With all due respect to those who are doing ‘qualifying’ blogs and doing them well - Pupilblog, Lawyer-2-be - that isn’t for me. I have already found this blog turning away from posting about day to day job stuff, at least in any purposeful sense, and I can’t see myself doing a trainee’s experience any justice. This blog has pretty much done the ‘rites of passage’, even if it was as a disgruntled, albeit case-running, paralegal. I’m not going to take the blog through it again.

So, I’m not going to post about life as a trainee, or at least not unless I really, really want to.

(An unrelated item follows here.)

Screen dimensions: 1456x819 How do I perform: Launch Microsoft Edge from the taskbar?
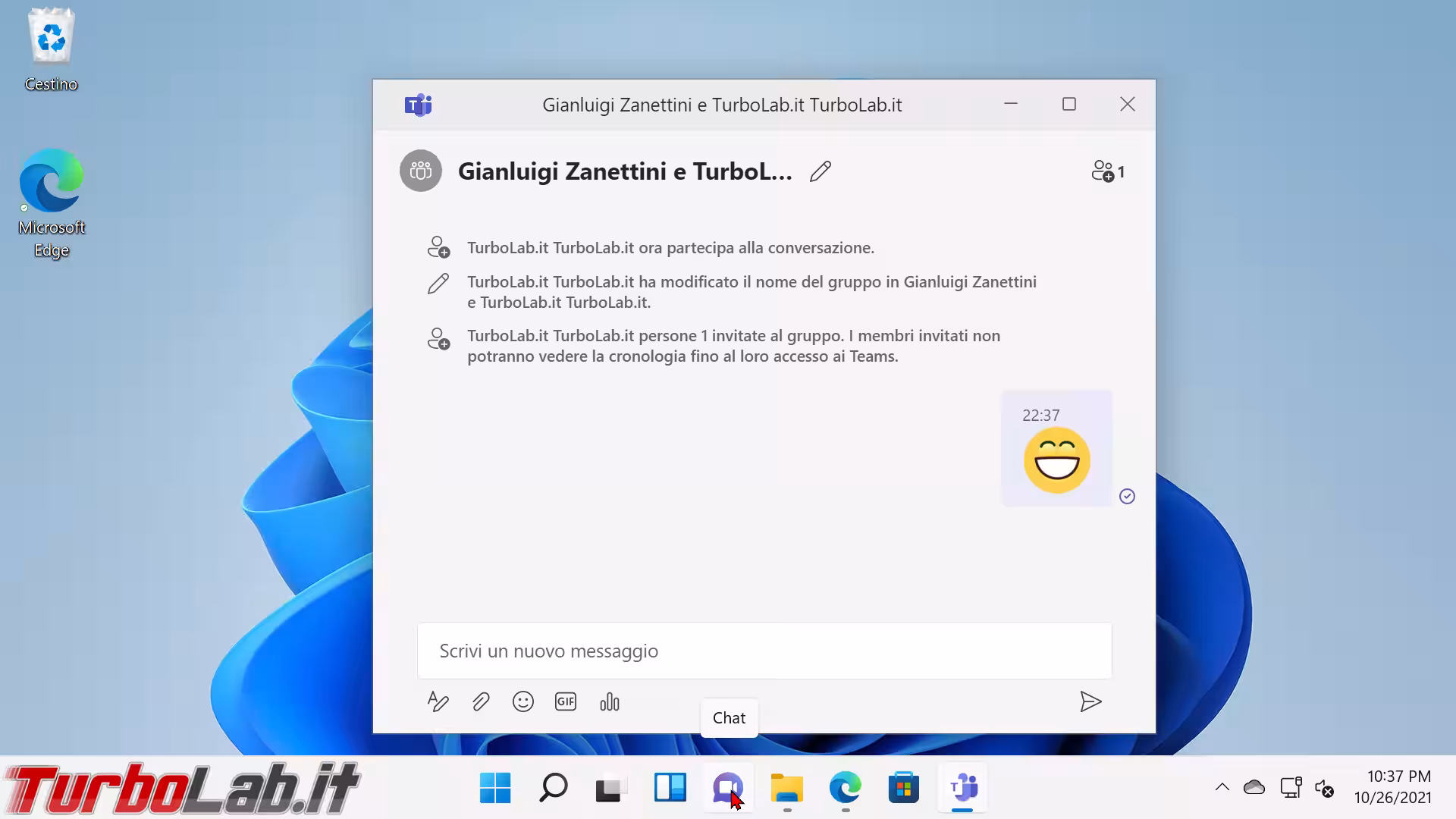(x=846, y=788)
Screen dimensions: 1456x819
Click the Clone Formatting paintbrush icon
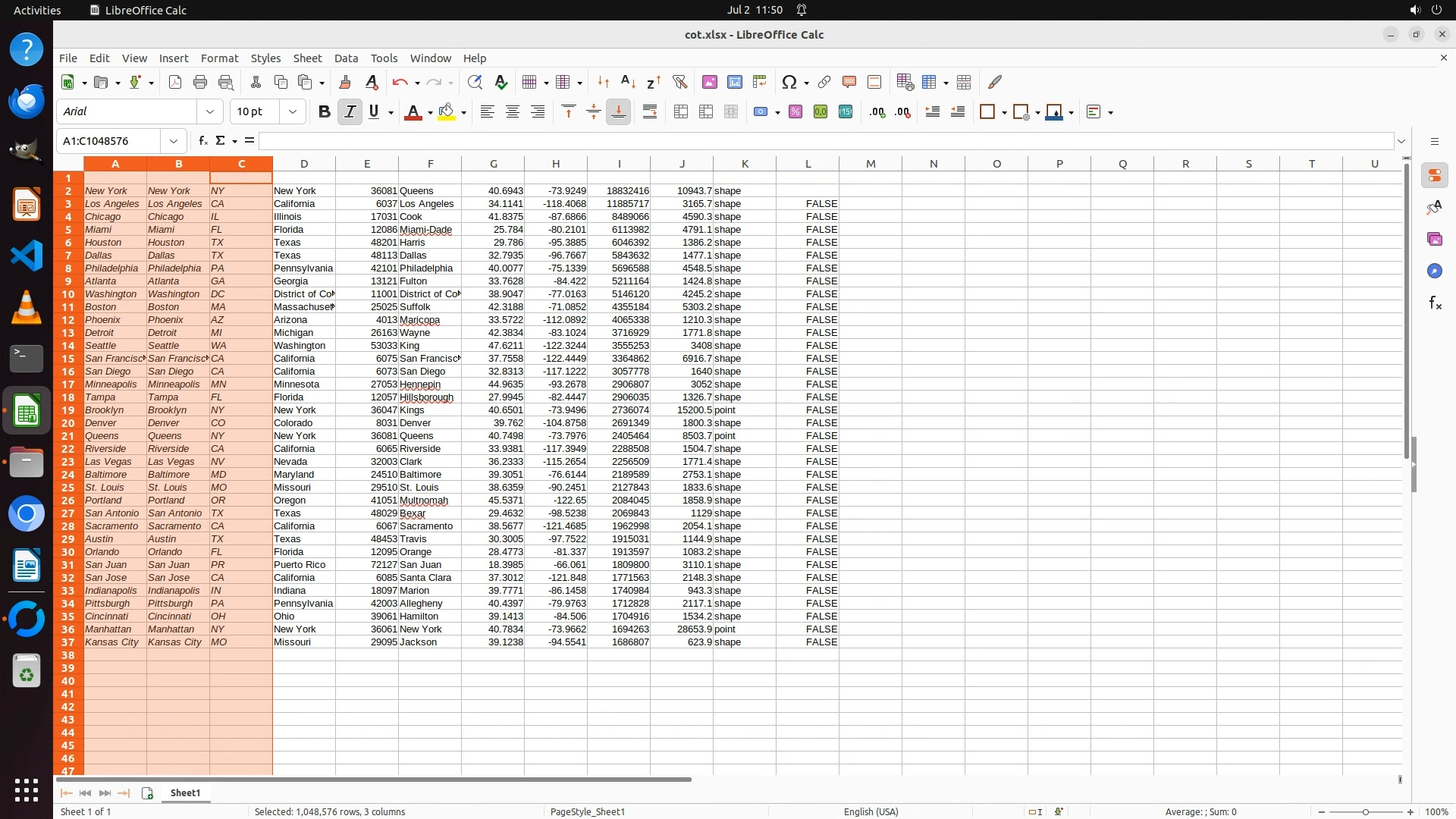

I’m not quite sure what will happen here, although I have some ideas in mind. In the meantime, normal service will be more or less maintained. Apart from a distinct lightening of the usual air of grim frustration, of course. Right now, I am a distinctly relieved and happy Nearly Legal.

Multimedia extravaganza and some paranoia

Thanks to Elle, here is the channel 4 news report from Friday 30 March on Legal Aid, incorporating Fisher Meredith solicitors voting no. In case this has short self life on the Channel 4 site, here is a quicktime version (Warning, slow to load). [Now removed for space limit reasons].

Rumour has it that Fisher Meredith did indeed sign on Monday. I don’t blame them at all. At least they had the courage of their convictions to stand with the non-signers until after the inital deadline. When it became clear not signing had not had sufficient impact on the immediate situation, they had to act to continue their practice.

And then I have kindly and anonymously been sent an article containing Bindman’s pre-Friday position, although not yet Bindman’s full statement as it used to be on their website. The article is here [PDF]. Did anyone preserve their full statement? Google cache has replaced it.

Finally paranoia. I’ve had a lot of people coming directly to this blog today rather than from a search, many more than usual and from lots of firms. Some people are clearly coming from links in emails. If there is an email going around firms, could some kind person send a copy to contact (at) nearlylegal.co.uk (anonymity assured). Just so I know… [Edit. As has been helpfully pointed out in the comments, the blog is linked in the Law Brief update email. Now I feel less paranoid and more foolish for not having noticed it. Thanks to Tim Kevan for the link.]